Alumna Weger makes Civil + Structural Engineer’s 2018 list of rising stars

Screenshot of Civil + Structural Engineer magazine's 2018 Rising Stars web page.
 

Trade publication Civil + Structural Engineer has named Georgia Tech alumna Jennifer Weger one of its rising stars for 2018.

The magazine highlighted Weger’s work on toll systems in Pennsylvania and Georgia, including an award-winner project to consolidate back-office operations for the State Road and Tollway Authority.

She’s one of only 13 civil engineers to make the magazine’s seventh annual list of 40-and-under professionals “who have shown exceptional technical capability, leadership ability, effective teaching or research, or public service” for the benefit of the professional and society, according to the publication.

Weger, who earned her bachelor’s degree in civil engineering in 2005 and a master’s in 2008, works as a toll systems senior analyst for HNTB Corporation in Philadelphia. The company’s chairman of toll services called her an example “of the best and brightest emerging talent in HNTB’s toll group” and praised her work for clients and the firm.
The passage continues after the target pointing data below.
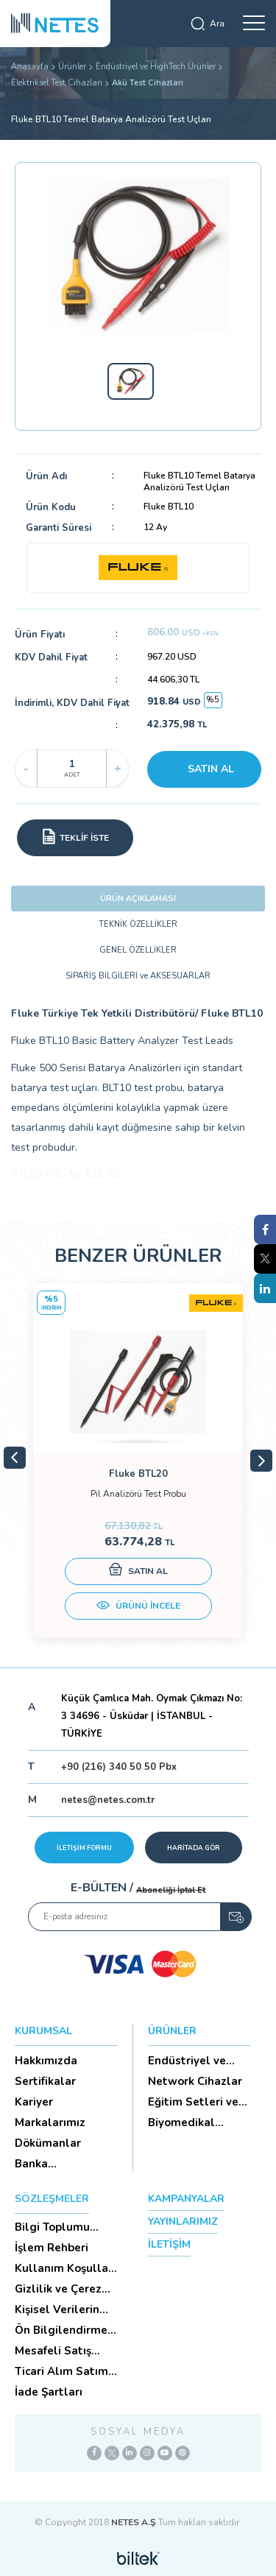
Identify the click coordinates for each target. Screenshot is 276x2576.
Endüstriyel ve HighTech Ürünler (156, 66)
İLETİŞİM (169, 2244)
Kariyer (34, 2102)
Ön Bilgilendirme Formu (61, 2330)
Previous (15, 1458)
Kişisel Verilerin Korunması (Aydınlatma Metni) (57, 2309)
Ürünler (72, 66)
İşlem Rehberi (51, 2247)
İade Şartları (48, 2392)
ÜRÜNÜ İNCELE (138, 1607)
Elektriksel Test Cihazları (56, 82)
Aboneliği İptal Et (170, 1890)
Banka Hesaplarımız (50, 2163)
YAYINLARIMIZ (183, 2222)
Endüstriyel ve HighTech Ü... (187, 2060)
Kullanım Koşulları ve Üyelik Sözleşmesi (65, 2268)
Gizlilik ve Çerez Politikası (58, 2289)
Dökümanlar (48, 2143)
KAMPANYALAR (186, 2199)
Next (261, 1461)
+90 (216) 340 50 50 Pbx (119, 1767)
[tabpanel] (138, 1460)
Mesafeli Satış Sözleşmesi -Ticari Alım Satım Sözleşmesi (64, 2350)
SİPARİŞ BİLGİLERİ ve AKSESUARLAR (138, 975)
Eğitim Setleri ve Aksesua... (193, 2102)
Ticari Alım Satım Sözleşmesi (61, 2371)
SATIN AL (211, 769)
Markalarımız (50, 2122)
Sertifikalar (45, 2081)
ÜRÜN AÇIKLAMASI (138, 898)
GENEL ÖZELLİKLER (138, 950)
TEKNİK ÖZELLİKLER (138, 924)
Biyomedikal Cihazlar (181, 2122)
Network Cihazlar (195, 2081)
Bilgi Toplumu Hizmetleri (52, 2227)
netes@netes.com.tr (108, 1800)
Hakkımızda (46, 2060)
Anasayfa (30, 66)
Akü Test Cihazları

More on her background from Civil + Structural Engineer:

Jennifer Weger, P.E., (age 35) senior analyst – Toll Systems, HNTB Corporation, Philadelphia, served as deputy program manager on the Pennsylvania Turnpike Commission’s conversion to all-electronic tolling. She helped lead a multi-tiered effort to assist more than 800 state employees who no longer were needed to keep the toll system running in finding other opportunities with the State of Pennsylvania and other employers. In Georgia, Weger served as project manager for on-call support with the State Road and Tollway Authority (SRTA) to support consolidation of back-office operations. SRTA’s work was selected as winner of the 2017 International Bridge, Tunnel and Turnpike Association’s annual Toll Excellence Award. Weger served as planning task leader for a Florida Department of Transportation plan to develop and implement an express lanes network across southeast Florida and helped guide decision making across multiple agencies. In 2012, she received a Trailblazer Award from the Atlanta Chapter of the Conference of Minority Transportation Officials because of her efforts to get minority engineering professionals more involved in their industry and local communities.